**WHAT NEEDS TO BE DONE**
The required answer is the data below, restated word for word with images omitted.

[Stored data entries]
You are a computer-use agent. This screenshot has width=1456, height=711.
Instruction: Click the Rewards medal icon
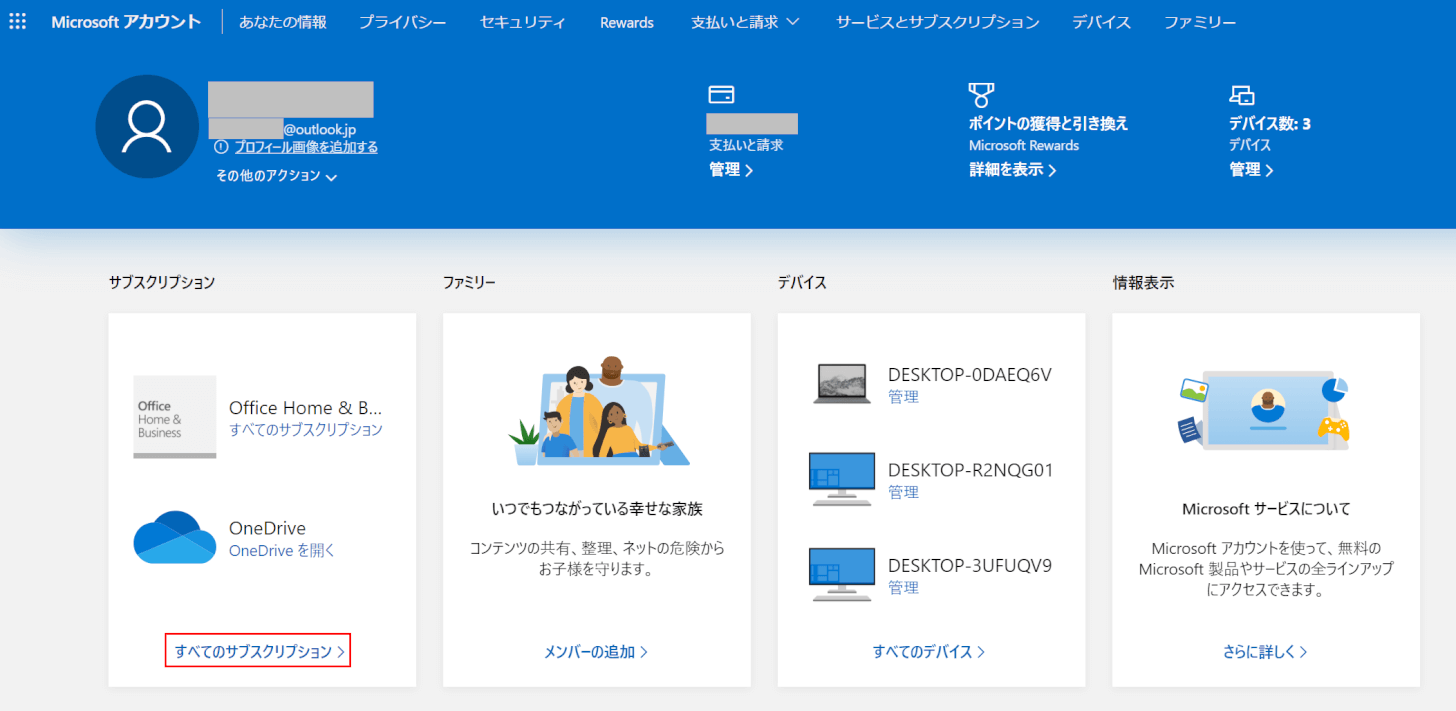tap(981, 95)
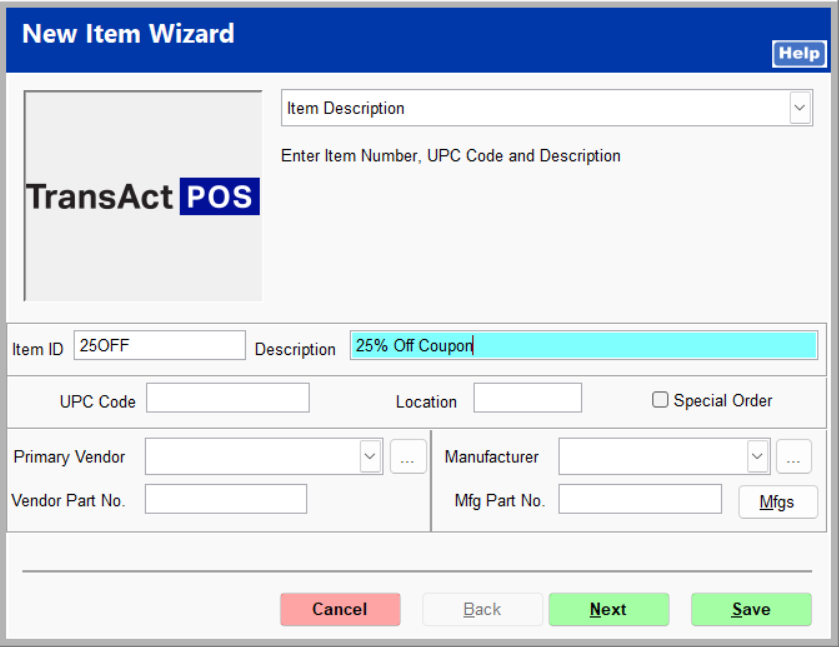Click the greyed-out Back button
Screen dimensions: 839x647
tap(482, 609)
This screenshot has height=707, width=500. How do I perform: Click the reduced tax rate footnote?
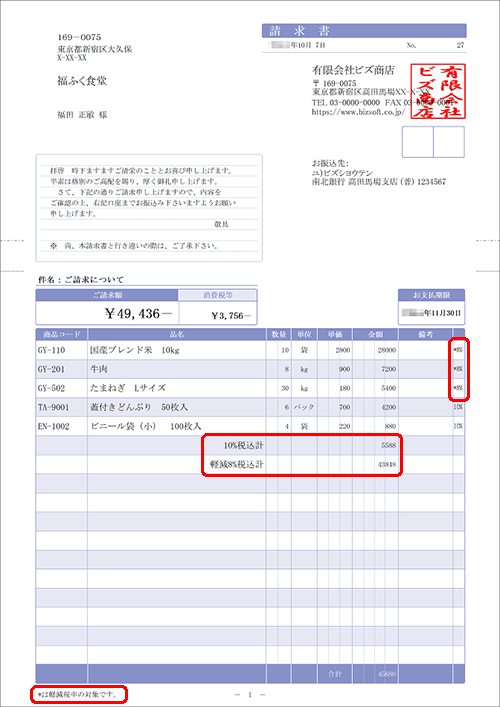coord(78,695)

**RESULT OF THE EXERCISE**
You are a computer-use agent. This screenshot has width=1456, height=711.
Instruction: Click the Rewards medal icon
tap(981, 95)
Click the greyed-out Back button
Screen dimensions: 839x647
tap(482, 609)
This screenshot has height=707, width=500. How do I perform: Click the reduced tax rate footnote?
coord(78,695)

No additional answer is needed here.